Vale ressaltar que, para a caracterização dos dois crimes apontados acima, a conduta deverá ter potencial lesivo ao bem jurídico tutelado, seja a saúde pública, seja a saúde e a vida de pessoas individualmente consideradas. Não basta, portanto, alguém portar uma doença ou vírus; ela deverá de fato colocar a saúde de outrem em risco.

O terceiro é, de longe, o mais grave. Ele prevê pena de reclusão de dez a quinze anos a quem der causa a epidemia “mediante a propagação de germes patogênicos”. Se resultar morte, a pena dobra, podendo chegar a 30 anos.[5] A redação é bastante similar à do art. 438 do Código Penal da Itália, objeto de discussão em diversos meios de comunicação italianos, como uma possível resposta a quem viola as regras restritas de isolamento daquele país.[6] Contudo, no meu entender, esse tipo só se aplicaria se a conduta do autor der causa a uma epidemia até então inexistente. Não seria possível aplicá-lo à mera violação de medidas sanitárias. Afinal, não se pode dar causa a algo que já se iniciou.

Os dois últimos, apenados apenas com pena de detenção,[7] foram aqueles citados, pela Portaria Interministerial nº 5, como possíveis medidas criminais a serem tomadas no Brasil. Ambos tratam basicamente do ato de desobediência a determinações governamentais. O art. 268, entretanto, trata do desrespeito de medida destinada a impedir propagação de doença contagiosa, o que parece ser o tipo penal mais adequado à situação aqui debatida.[8]

De acordo com a Portaria, no caso da medida de isolamento, para a caracterização do delito, o descumprimento deverá ser de ordem médica, após devida comunicação das consequências penais. No caso da medida de quarentena,[9] o descumprimento será de ordem emanada por meio de ato administrativo formal, editado por secretários municipal ou estadual de Saúde, o ministro da Saúde ou por prefeitos, governadores ou presidente da República. Nesses dois casos, pouco importa se a pessoa já teve diagnóstico de confirmação da doença ou não. O enfoque é no descumprimento de determinação médica ou governamental que vise restringir os efeitos da pandemia.
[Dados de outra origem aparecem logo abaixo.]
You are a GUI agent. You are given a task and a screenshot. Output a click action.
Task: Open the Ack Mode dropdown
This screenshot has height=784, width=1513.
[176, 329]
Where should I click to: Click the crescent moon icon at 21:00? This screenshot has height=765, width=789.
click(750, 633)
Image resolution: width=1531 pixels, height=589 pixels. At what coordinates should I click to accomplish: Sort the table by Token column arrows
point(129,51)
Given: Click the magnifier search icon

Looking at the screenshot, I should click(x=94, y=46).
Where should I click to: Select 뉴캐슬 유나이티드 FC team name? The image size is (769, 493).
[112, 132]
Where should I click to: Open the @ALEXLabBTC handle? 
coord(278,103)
Flora Sartorelli Venâncio de Souza é advogada e especialista na área de Direito Penal Empresarial e Compliance.

Fonte: Núcleo de Comunicação AASP

[1]  Vide a seguinte reportagem: https://noticias.uol.com.br/colunas/jamil-chade/2020/03/19/milhares-de-europeus-sao-multados-e-indiciados-por-violar-quarentena.htm. Acesso em: 20 mar. 2020.
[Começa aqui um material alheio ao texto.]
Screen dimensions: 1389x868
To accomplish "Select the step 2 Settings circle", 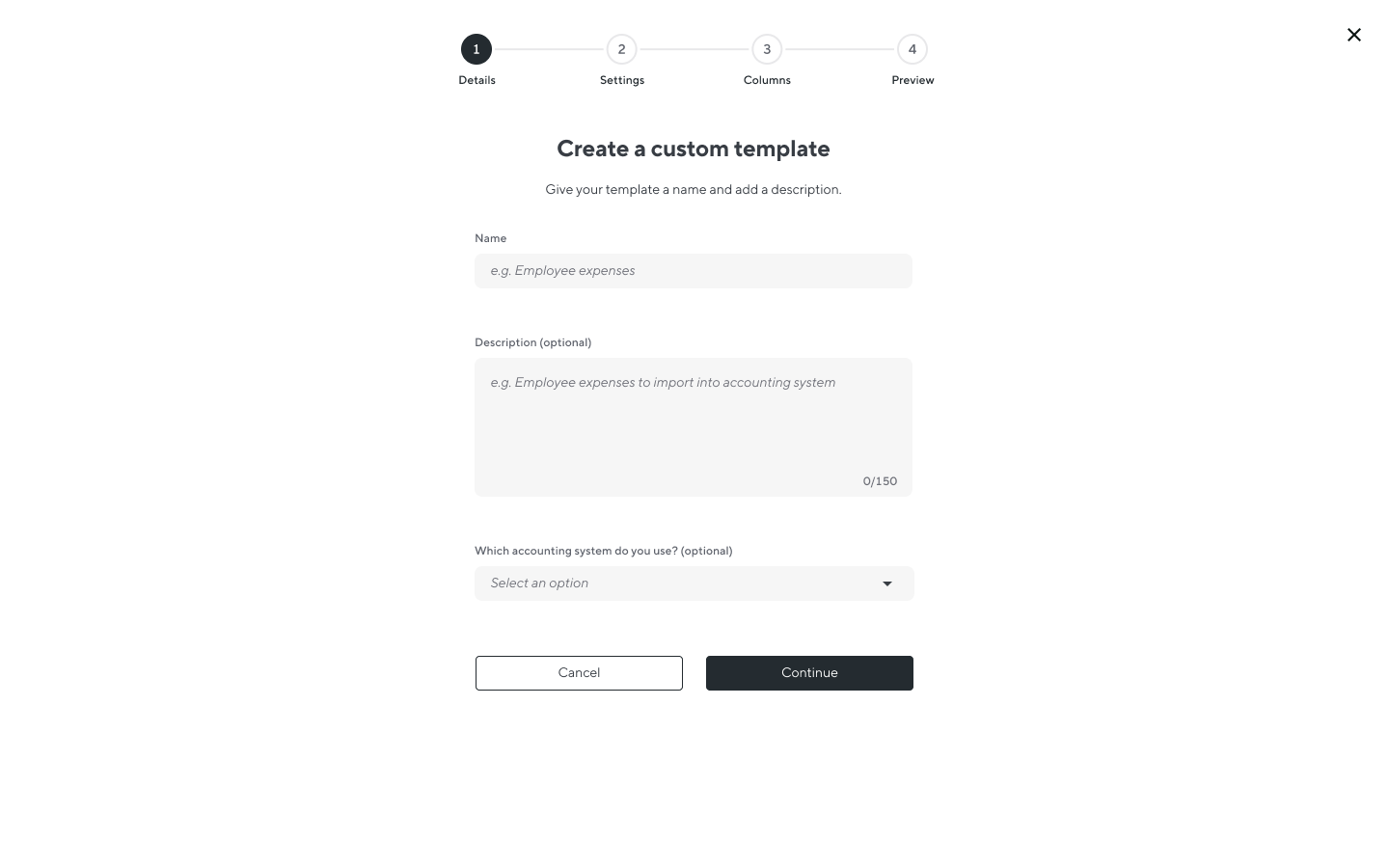I will tap(622, 49).
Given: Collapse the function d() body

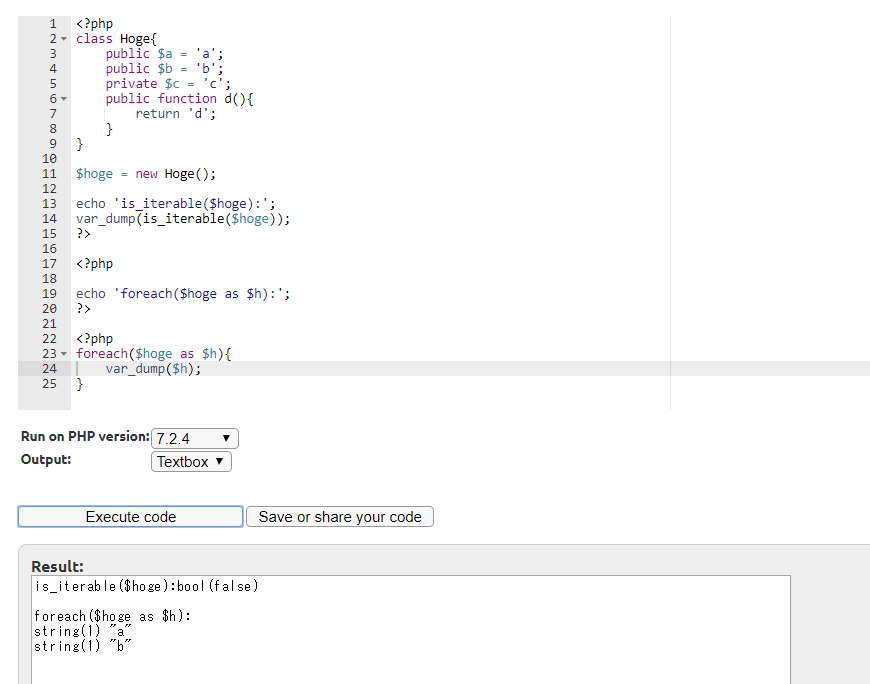Looking at the screenshot, I should (61, 98).
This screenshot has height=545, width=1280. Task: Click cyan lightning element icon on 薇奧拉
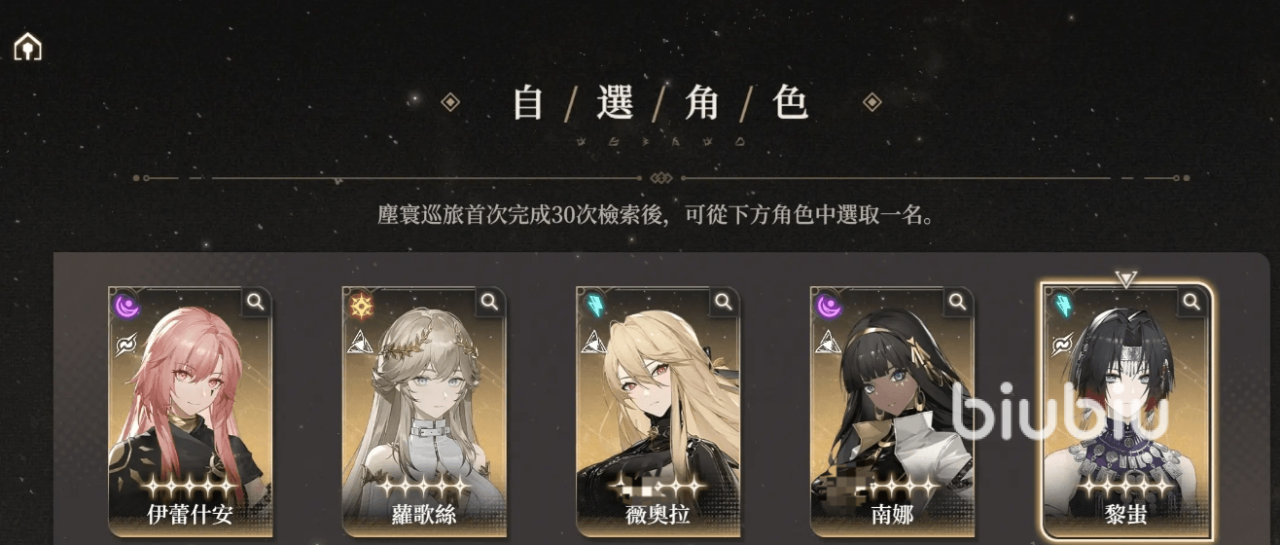(x=594, y=305)
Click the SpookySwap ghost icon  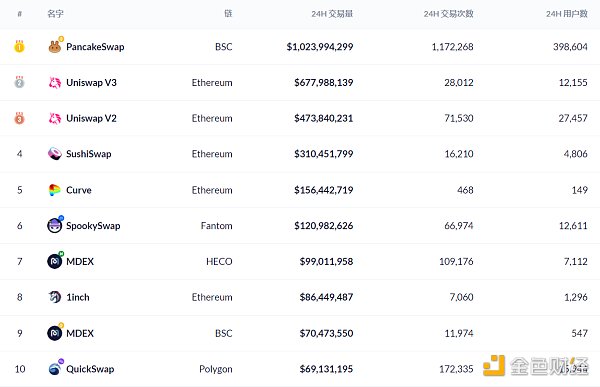pyautogui.click(x=55, y=225)

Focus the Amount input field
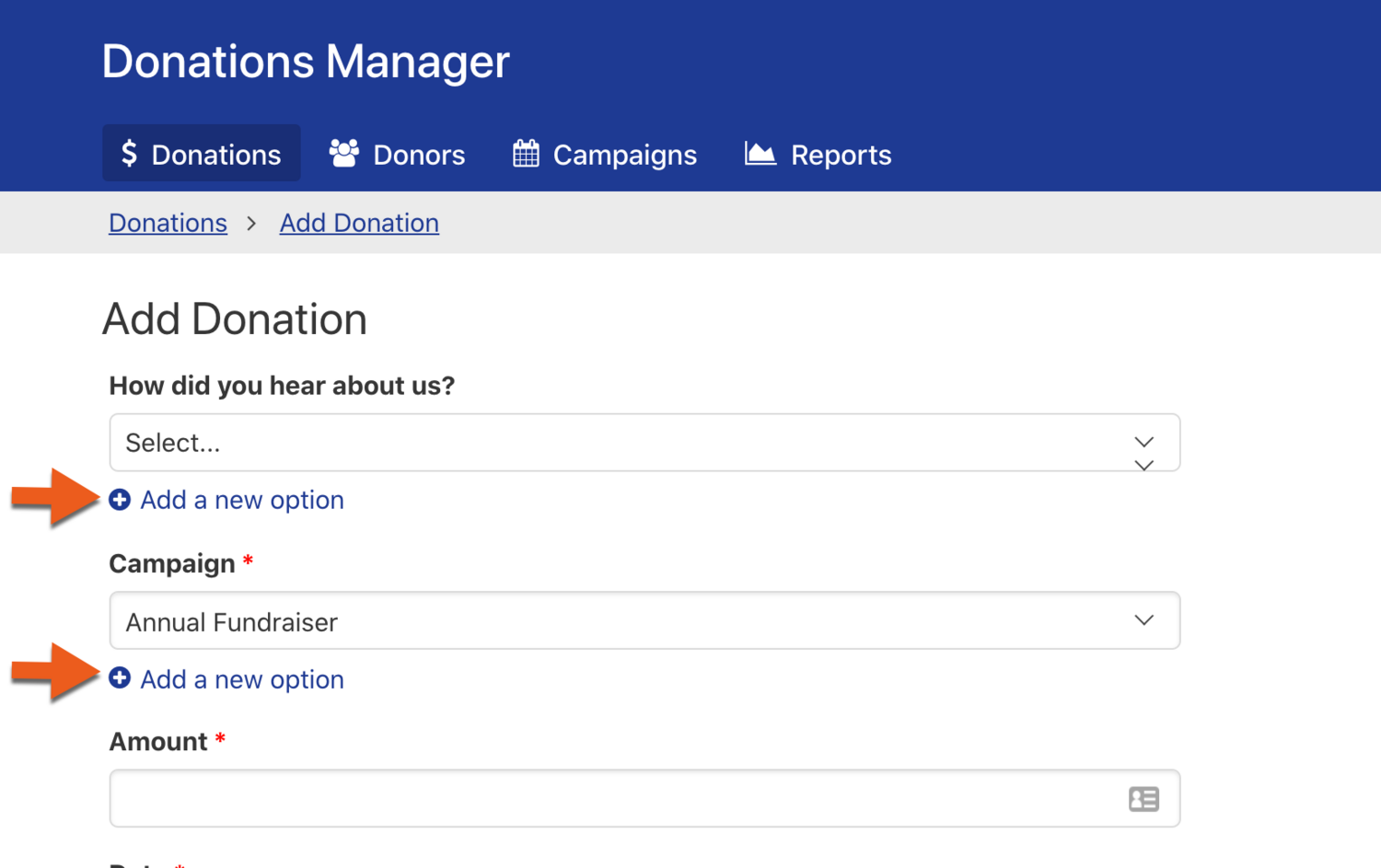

[2] Vide o seguinte artigo: https://www.t13.cl/noticia/nacional/gobierno-presenta-querella-hombre-contagiado-coronavirus-viajo-temuco. Acesso em: 20 mar. 2020.
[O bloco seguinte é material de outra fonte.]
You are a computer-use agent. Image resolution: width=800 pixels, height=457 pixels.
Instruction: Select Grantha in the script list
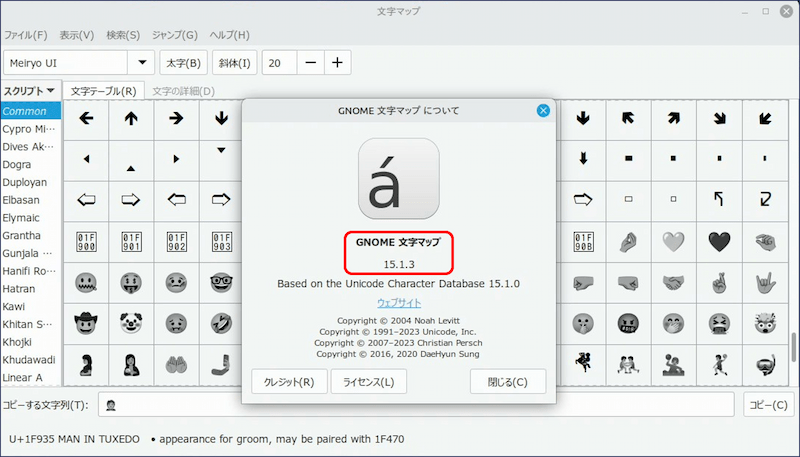tap(23, 235)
[3] Art. 318 do Código Penal chileno.

[4] Vide a seguinte matéria: https://politica.estadao.com.br/blogs/fausto-macedo/quem-infringir-a-quarentena-vai-responder-perante-a-justica-avisa-moro/. Acesso em: 19 mar. 2020.

[5] Art. 438 c.c. art. 452 do Código Penal italiano.

[6] A título de exemplo, a seguinte reportagem: https://www.lastampa.it/cronaca/2020/03/17/news/violare-la-pandemia-e-procurata-epidemia-si-rischia-il-carcere-cambia-l-autocertificazione-1.38603579. Acesso em: 20 mar. 2020.

[7] A pena do art. 268 é de detenção de um mês a um ano e a do art. 330, de 15 dias a seis meses. Ou seja, apesar das declarações de Sérgio Moro, muito dificilmente ensejariam pena restritiva de liberdade.

[8] Vale lembrar que, de acordo com jurisprudência já pacificada, o crime de desobediência, em respeito ao princípio da ultima ratio, não se configura pelo mero descumprimento da ordem legal, sendo necessário também que não haja sanção administrativa ou civil para aquele ato. Em relação às questões aqui debatidas, como há também previsão de sanções administrativas para o descumprimento da Lei Federal nº 13.979/2020, dificilmente o delito de desobediência seria aplicado. Além disso, o crime de desobediência se caracteriza quando existe uma ordem de funcionário público especificamente dirigida a uma pessoa, sob pena de qualquer infração a ordem legal configurar crime de desobediência.

[9] No último dia 21, o governador João Doria decretou a adoção da medida de quarentena em todo o Estado de São Paulo, a partir de 24 de março, para serviços considerados não essenciais.